Exercise description:
Please return each line of the data below that contains the string "width". Case counts.

Data excerpts:
------
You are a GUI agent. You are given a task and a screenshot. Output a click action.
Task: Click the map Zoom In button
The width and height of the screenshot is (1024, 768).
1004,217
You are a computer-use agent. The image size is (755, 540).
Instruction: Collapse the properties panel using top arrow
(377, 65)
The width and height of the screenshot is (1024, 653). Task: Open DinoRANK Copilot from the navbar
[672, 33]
------
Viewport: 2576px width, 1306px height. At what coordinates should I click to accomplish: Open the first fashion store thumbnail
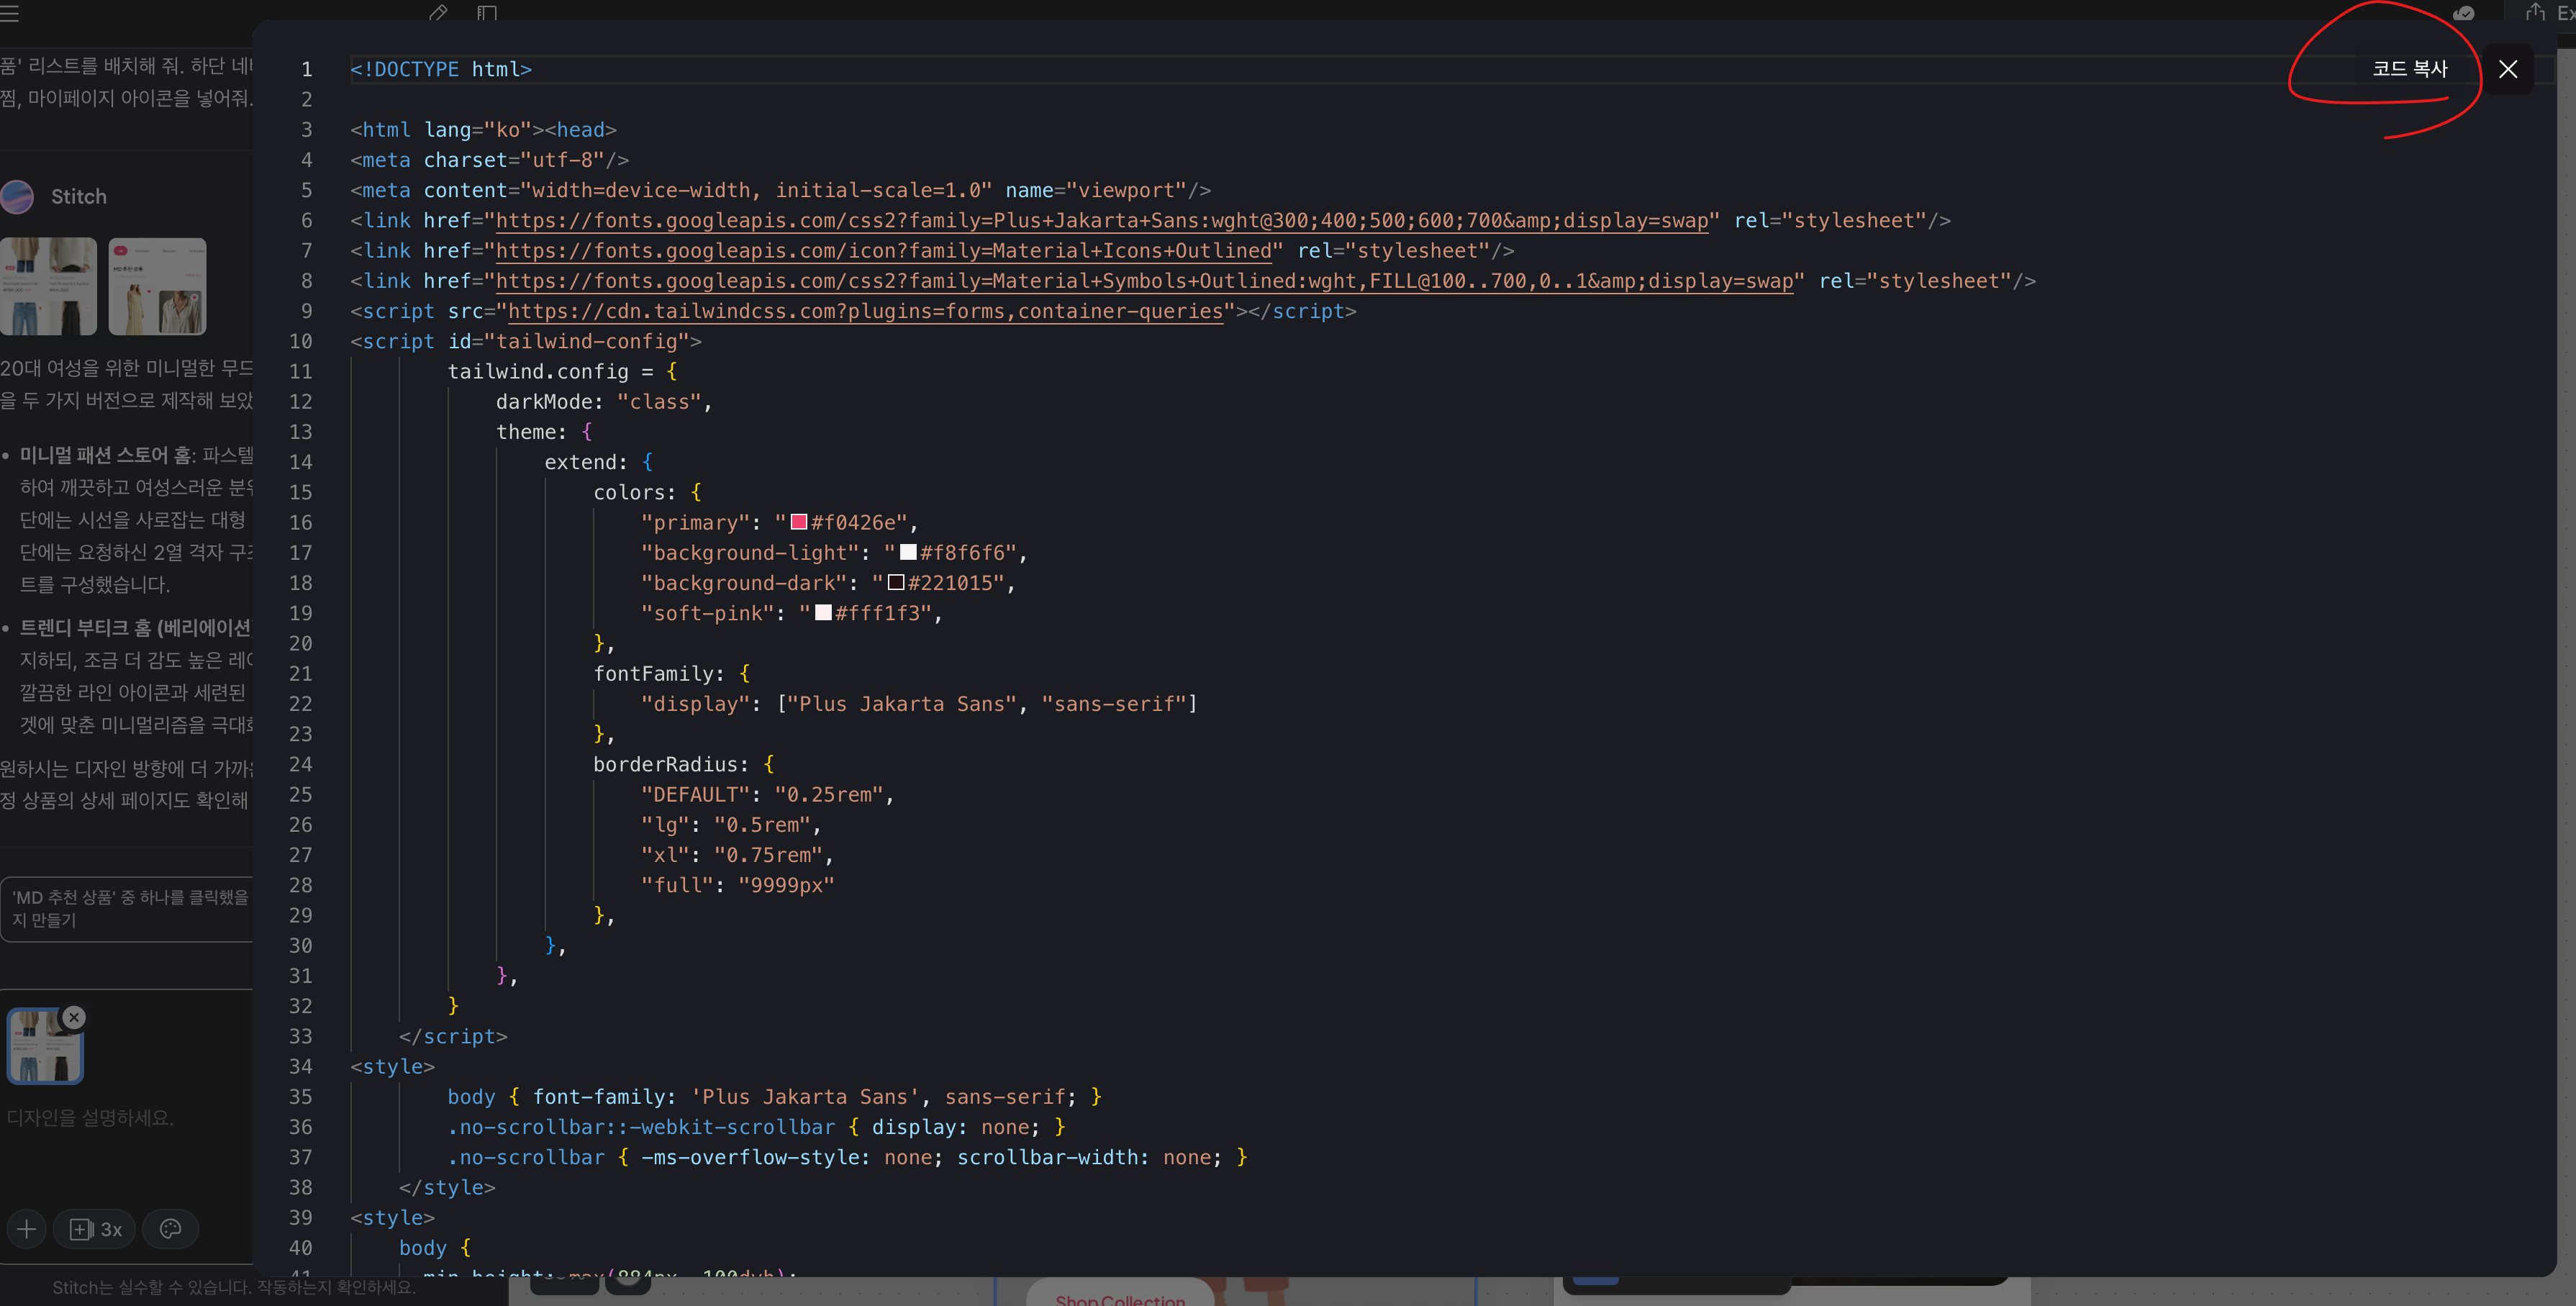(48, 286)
------
Exercise result:
The width and height of the screenshot is (1024, 768).
The width and height of the screenshot is (1024, 653). Task: Open DinoRANK Copilot from the navbar
Viewport: 2576px width, 1306px height. At what coordinates should I click to accomplish: Open the first fashion store thumbnail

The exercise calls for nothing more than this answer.